At the turn of the twentieth century Colorado's coalfields were the site of the nation's most violent labor conflicts. The remote mountains were home to mining companies that provided workers and their families with supervised housing, education, health care, and stores. Resisting corporate control, workers deployed armed bands against their employers, leading to a pitched battle between the groups for control over the workplace. Efforts to defuse the situation, including strategies that had worked in other industries, all failed.
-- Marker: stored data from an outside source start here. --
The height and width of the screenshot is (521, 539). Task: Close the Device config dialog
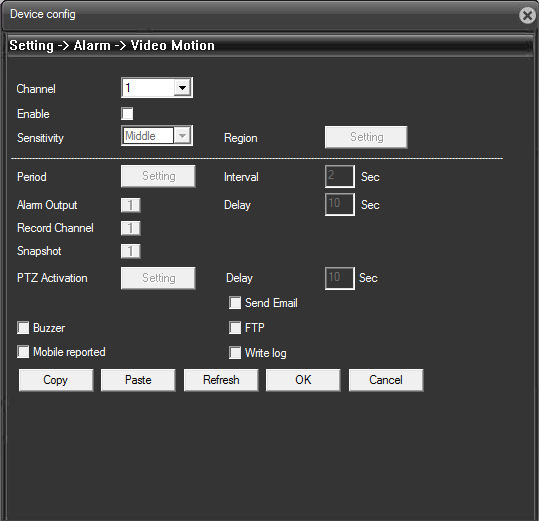point(528,15)
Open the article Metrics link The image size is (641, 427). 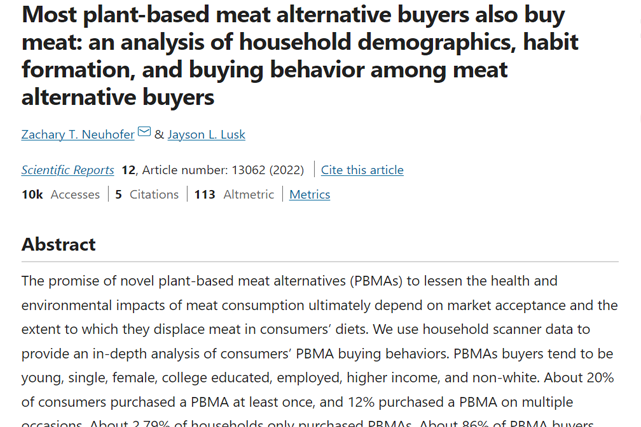(309, 194)
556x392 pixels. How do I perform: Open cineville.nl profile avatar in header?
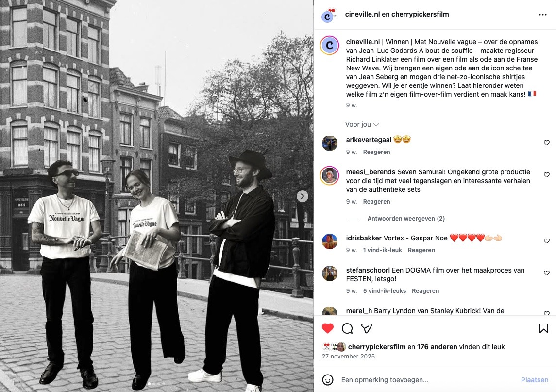(327, 16)
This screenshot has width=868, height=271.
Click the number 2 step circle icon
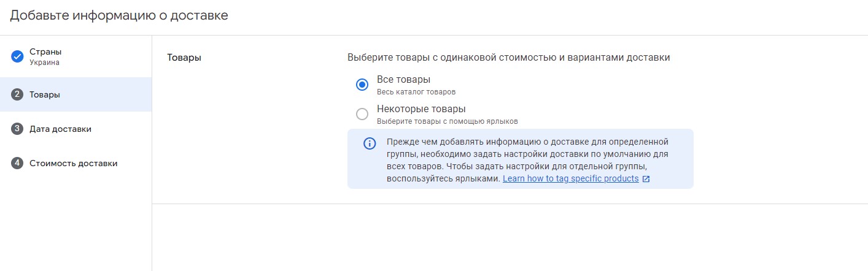[x=17, y=94]
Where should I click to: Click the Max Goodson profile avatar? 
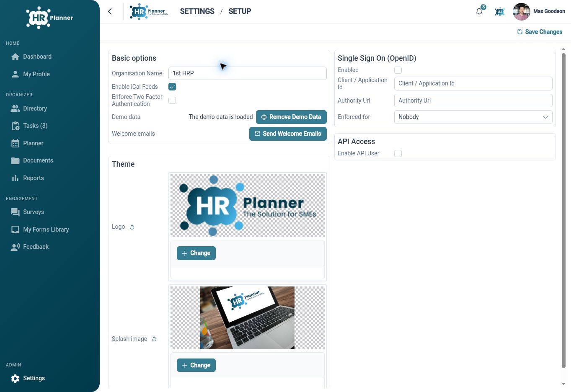pos(521,12)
In this book, Maria E. Montoya examines two key figures who practiced rival Progressive reforms for resolving these industrial conflicts. John D. Rockefeller Jr. used paternalism and philanthropy to promote the scientific management of his workers' professional and personal lives. Josephine Roche advocated for worker autonomy, collective bargaining, and government-backed labor protections. Both honed their Progressive ideals in New York City and transported these ideas to manage their businesses in Colorado. Their reform efforts played out and eventually failed against the backdrop of the deadliest mining conflicts of the early twentieth century, the 1914 Ludlow Massacre and the 1927 Columbine Massacre. Rockefeller's Industrial Relations Plan did not satisfy his workers and could not prevent strikes. Roche's vision of expert-supervised collective bargaining collapsed under the political and economic pressures brought on by the Depression.

Presenting both the capitalists and the men and women who worked and lived in their mining towns,
A Workplace of Their Own shows how they grappled with issues around workplace conditions, compensation, benefits, work hours, and corporate decisionmaking-questions that remain as relevant today as they were in the early twentieth century.